Problem description | When you reach the line with "Open the browser main menu lines icon", transcribe it and each line after it through the last one below, exactly. Pictures stay out.

Pixel coordinate grounding data |
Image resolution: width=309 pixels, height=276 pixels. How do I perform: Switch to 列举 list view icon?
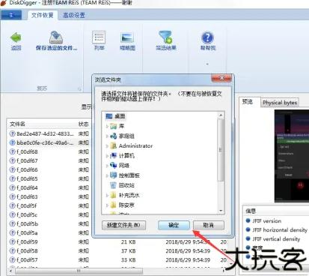tap(99, 38)
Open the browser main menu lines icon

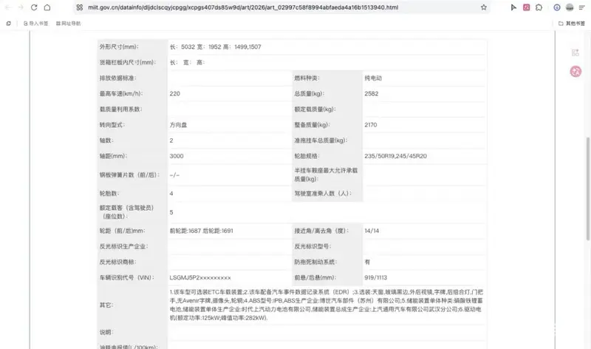pos(581,7)
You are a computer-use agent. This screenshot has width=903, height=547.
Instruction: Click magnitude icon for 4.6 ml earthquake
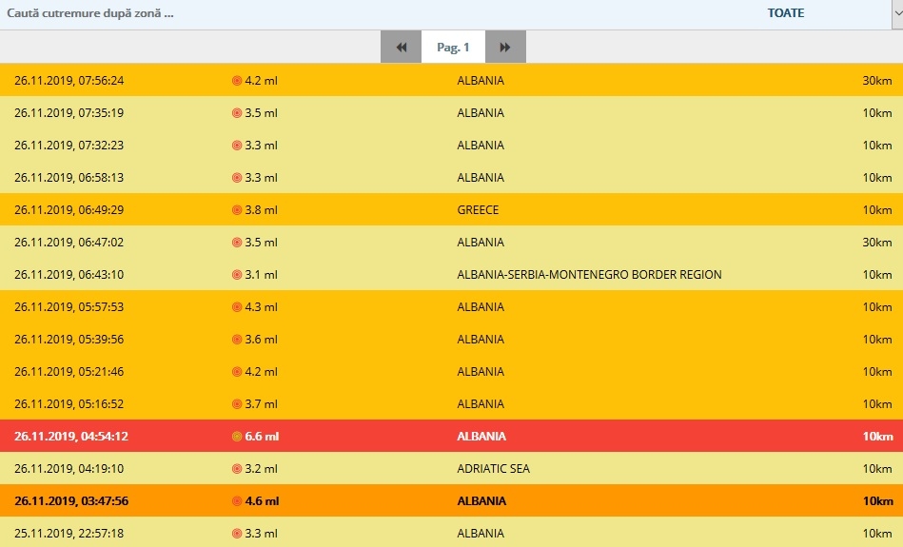point(237,501)
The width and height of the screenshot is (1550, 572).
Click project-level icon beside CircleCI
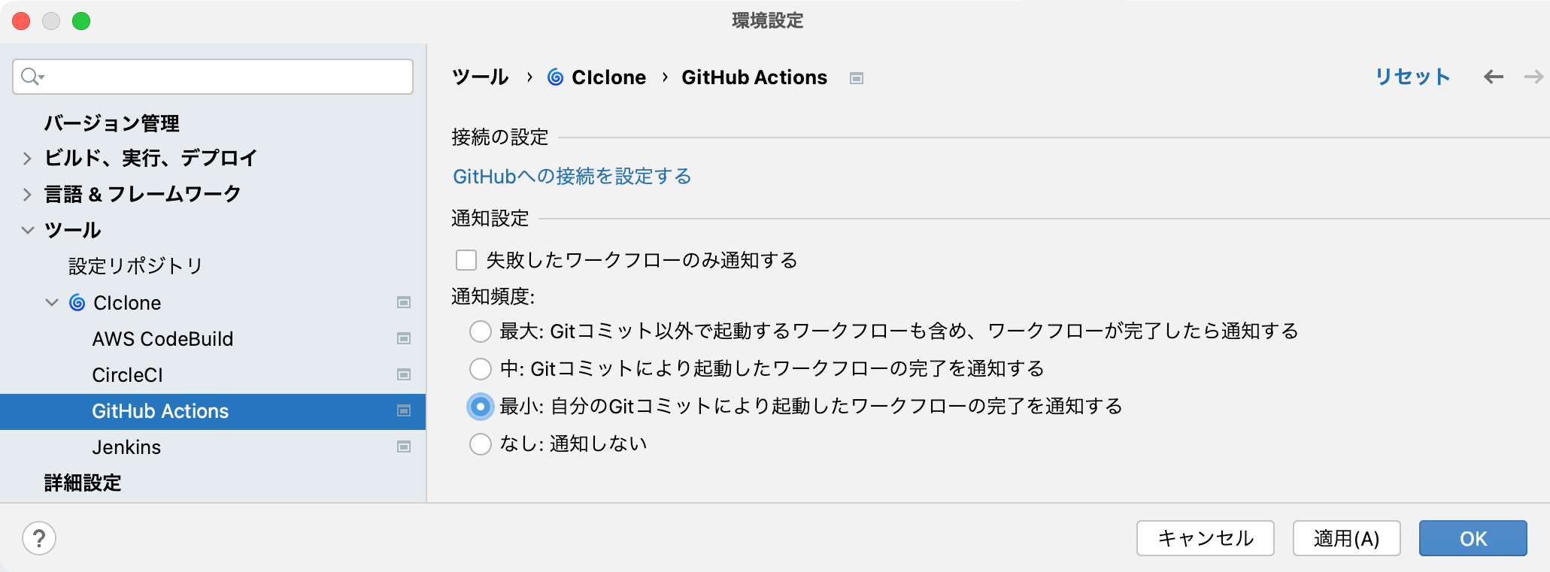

Answer box |
Open the browser main menu lines icon

pos(581,7)
You are a computer-use agent. This screenshot has width=903, height=547.
Instruction: Click magnitude icon for 4.6 ml earthquake
point(237,501)
The width and height of the screenshot is (1550, 572).
Click project-level icon beside CircleCI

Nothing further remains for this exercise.